O oxigênio não é mais um indicador da existência de vida extraterrestre



Até agora os cientistas acreditavam que a presença de oxigênio na atmosfera de um planeta indicaria a existência de vida, bem como que todo o nosso oxigênio vem das plantas através da fotossíntese.



Bem, agora os cientistas descobriram outra causa possível para a presença de oxigênio em planetas extrasolares. Eles dizem que o oxigênio pode ser produzido com um componente não biológico, chamado de oxido de titânio, o qual age como um catalisador para a reação da divisão de água em oxigênio e hidrogênio, com a ajuda da luz.

O estudo foi publicado no Scientific Reports em 10 de setembro de 2015. O Professor Assistente Norio Narita, do Centro de Astrobiologia de NINS, e o Professor Associado Shigeyuki Masaoka, do Instituto de Ciência Molecular de NINS, publicaram que o oxigênio pode ter outras fontes além da fotossíntese.

Antes, os cientistas se baseavam na presença do oxigênio para suspeitar sobre a existência de possível vida. Mas agora eles descobriram que o oxigênio pode também ser produzido com um material chamado de óxido de titânio. Este componente pode dividir as moléculas de água com a ajuda da luz sobre o oxigênio e o hidrogênio. As característica deste componente não são uma nova descoberta, mas os cientistas não achavam que este componente poderia criar grandes quantidades de oxigênio. Agora eles predizem que um planeta similar à Terra, com uma cobertura de oxido de titânio de somente 0,05%, poderia facilmente produzir a mesma quantidade de oxigênio encontrada na Terra hoje. Este é um grande avanço no estudo de vida extraterrestre.

Dr. Narita disse: “Para procurar pela vida em planetas extrasolares através de observação astronômica, precisamos combinar o conhecimento de vários campos científicos e promover as pesquisas astrobiológicas, a fim de estebelecermos os decisivos sinais de vida. Embora o oxigênio seja ainda um dos possíveis biomarcadores, é necessário olhar para novos biomarcadores além do oxigênio, a partir do resultado atual.”

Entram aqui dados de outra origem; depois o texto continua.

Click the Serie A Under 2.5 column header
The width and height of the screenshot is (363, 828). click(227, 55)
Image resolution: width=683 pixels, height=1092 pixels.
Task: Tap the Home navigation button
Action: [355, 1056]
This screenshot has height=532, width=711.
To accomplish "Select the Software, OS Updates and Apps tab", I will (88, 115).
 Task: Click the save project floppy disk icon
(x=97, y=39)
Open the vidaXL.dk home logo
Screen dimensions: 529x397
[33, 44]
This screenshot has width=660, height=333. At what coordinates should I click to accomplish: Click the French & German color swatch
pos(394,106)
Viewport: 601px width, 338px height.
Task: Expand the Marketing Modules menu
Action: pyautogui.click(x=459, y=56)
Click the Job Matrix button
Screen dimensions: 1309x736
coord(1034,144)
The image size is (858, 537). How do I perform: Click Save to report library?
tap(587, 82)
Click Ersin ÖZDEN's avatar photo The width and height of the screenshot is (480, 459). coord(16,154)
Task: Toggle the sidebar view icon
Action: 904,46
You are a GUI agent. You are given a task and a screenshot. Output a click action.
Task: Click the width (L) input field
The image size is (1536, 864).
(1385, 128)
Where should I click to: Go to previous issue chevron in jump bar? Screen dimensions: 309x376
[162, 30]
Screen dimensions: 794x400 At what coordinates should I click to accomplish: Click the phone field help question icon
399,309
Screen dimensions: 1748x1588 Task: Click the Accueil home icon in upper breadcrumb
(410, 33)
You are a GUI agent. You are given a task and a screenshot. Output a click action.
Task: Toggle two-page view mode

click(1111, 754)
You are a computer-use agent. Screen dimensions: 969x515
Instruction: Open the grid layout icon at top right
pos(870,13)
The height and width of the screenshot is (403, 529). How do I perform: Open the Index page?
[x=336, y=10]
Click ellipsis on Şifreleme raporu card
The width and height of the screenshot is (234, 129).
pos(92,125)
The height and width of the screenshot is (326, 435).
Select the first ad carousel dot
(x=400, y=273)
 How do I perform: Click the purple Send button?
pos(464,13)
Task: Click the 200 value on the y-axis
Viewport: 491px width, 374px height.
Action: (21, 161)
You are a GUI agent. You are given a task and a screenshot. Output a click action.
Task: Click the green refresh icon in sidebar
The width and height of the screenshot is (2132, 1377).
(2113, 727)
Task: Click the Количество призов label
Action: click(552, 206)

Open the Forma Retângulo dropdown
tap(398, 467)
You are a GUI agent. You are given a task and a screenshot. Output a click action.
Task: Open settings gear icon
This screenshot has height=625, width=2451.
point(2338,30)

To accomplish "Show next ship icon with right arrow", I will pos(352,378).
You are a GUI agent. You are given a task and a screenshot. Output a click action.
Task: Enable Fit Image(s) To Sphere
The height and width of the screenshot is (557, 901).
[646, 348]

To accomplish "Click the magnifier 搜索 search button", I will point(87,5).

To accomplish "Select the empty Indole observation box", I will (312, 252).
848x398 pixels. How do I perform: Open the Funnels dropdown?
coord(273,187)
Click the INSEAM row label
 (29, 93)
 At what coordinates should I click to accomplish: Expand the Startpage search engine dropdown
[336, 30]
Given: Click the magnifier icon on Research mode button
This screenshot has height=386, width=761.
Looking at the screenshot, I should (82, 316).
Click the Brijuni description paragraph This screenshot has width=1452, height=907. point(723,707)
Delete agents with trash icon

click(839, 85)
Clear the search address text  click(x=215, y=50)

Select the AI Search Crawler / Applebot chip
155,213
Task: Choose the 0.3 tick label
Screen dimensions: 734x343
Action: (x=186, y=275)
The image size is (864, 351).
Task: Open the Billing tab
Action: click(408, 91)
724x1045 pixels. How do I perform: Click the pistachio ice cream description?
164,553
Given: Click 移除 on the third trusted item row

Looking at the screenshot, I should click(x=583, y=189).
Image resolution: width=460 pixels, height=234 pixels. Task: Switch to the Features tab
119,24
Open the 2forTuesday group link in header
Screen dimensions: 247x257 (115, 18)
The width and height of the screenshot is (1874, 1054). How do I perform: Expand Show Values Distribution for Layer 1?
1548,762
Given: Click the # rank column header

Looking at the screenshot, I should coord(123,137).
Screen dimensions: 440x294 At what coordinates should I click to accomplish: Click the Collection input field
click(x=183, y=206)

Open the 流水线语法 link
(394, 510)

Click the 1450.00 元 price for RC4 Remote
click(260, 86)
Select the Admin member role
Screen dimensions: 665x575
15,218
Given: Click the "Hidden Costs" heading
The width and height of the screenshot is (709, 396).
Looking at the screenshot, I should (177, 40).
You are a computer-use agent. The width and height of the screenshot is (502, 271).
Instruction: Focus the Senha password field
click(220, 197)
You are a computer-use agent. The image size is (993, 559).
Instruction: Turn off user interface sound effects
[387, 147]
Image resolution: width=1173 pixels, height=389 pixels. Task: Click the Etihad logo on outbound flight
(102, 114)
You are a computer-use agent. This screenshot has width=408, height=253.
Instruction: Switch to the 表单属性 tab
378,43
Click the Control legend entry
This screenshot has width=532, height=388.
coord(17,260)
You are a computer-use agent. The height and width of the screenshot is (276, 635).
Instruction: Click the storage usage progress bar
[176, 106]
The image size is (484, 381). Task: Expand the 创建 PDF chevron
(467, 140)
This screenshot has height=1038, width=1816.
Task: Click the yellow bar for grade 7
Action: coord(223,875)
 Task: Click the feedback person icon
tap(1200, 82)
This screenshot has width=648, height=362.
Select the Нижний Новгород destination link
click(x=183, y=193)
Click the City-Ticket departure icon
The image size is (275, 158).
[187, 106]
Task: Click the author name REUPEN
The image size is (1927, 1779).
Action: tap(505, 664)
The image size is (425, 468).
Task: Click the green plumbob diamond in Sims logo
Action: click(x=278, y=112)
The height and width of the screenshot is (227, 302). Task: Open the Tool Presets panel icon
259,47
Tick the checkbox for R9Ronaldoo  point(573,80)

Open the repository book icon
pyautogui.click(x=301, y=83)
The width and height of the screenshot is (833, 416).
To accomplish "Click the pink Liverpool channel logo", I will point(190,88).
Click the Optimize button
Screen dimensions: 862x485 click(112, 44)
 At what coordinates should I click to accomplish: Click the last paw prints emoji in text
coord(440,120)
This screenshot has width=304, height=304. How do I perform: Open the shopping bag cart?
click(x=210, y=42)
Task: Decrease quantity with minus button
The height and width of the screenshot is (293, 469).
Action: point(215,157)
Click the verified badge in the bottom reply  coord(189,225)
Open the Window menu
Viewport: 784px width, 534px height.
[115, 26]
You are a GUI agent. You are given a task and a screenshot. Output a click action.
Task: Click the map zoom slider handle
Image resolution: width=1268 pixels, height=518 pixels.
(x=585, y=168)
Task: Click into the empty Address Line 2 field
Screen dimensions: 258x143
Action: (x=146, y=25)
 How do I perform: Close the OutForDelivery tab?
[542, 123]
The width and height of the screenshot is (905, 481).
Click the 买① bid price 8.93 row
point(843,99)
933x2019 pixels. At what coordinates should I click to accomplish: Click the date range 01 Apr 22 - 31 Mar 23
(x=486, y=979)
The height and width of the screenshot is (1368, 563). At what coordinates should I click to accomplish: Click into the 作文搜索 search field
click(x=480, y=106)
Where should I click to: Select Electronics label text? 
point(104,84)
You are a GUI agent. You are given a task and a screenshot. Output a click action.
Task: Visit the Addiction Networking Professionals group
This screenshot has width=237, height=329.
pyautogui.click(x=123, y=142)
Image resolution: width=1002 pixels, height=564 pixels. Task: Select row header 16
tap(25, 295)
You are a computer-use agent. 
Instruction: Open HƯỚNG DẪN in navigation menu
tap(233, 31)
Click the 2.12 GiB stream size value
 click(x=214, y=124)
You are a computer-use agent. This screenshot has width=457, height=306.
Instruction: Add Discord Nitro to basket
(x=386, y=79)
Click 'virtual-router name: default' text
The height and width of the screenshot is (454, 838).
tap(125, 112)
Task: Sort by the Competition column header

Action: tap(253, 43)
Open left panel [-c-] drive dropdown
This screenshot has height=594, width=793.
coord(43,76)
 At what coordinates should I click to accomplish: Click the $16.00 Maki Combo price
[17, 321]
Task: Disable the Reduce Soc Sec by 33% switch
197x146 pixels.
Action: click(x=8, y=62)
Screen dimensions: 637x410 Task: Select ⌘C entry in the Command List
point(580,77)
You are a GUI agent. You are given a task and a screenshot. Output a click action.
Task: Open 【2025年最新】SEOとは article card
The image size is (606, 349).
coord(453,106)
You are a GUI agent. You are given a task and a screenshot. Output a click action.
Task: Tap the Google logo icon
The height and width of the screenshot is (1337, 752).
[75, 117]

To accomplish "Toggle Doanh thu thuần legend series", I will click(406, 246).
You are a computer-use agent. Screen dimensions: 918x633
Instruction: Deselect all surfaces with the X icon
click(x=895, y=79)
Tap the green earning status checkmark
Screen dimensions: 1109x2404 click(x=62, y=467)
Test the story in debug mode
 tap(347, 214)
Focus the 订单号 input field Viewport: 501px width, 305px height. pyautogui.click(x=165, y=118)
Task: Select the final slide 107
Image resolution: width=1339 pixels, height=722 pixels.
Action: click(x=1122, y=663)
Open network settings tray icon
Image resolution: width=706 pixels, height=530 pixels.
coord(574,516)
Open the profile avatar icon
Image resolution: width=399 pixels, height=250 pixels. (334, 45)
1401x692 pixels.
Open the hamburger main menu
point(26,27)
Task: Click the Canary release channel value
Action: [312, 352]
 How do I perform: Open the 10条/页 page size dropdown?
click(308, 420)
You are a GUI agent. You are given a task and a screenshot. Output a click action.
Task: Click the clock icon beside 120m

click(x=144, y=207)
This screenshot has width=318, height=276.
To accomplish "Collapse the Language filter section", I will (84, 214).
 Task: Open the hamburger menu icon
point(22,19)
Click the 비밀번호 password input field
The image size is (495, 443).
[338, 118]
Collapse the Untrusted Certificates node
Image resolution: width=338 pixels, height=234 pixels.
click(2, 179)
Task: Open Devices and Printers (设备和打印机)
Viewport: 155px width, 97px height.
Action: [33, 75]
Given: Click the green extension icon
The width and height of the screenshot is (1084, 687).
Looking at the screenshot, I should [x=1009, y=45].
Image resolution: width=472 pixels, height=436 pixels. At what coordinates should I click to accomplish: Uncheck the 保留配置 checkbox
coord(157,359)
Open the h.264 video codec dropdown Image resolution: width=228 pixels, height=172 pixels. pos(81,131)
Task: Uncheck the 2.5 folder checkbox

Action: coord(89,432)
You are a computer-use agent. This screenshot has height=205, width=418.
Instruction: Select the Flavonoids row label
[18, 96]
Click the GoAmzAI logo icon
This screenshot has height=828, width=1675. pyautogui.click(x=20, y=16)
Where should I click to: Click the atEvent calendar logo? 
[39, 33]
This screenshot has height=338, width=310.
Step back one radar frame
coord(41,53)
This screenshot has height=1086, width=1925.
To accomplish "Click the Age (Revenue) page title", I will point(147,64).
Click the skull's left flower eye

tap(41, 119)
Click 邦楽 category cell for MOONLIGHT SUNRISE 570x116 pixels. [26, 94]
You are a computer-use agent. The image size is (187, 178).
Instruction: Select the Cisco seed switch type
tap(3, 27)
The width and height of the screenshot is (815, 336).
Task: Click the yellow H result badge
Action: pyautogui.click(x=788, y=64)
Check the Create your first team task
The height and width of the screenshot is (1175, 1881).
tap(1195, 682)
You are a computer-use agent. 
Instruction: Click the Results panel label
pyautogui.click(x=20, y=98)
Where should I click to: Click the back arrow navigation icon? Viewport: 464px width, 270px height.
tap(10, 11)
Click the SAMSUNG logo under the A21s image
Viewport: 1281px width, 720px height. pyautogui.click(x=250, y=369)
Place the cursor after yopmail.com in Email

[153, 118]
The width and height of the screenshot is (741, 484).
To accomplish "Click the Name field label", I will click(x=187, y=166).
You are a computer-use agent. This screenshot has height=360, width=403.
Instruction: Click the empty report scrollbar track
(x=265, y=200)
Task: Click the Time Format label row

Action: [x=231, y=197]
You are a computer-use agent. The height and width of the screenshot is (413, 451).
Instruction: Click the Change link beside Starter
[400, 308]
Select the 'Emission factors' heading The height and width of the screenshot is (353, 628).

Embora a notícia pareça ser desanimadora para aqueles que confiavam no oxigênio como biomarcador na procura por vida extraterrestre, como o próprio Dr. Narita menciona, o oxigênio pode não ser o único indicador. Vale lembrar que nem sequer tocamos a ponta do iceberg do conhecimento sobre o que pode suportar a vida em mundos alienígenas. Talvez, o que é veneno para nós, seja fonte de vida para ‘eles’… e vice-versa.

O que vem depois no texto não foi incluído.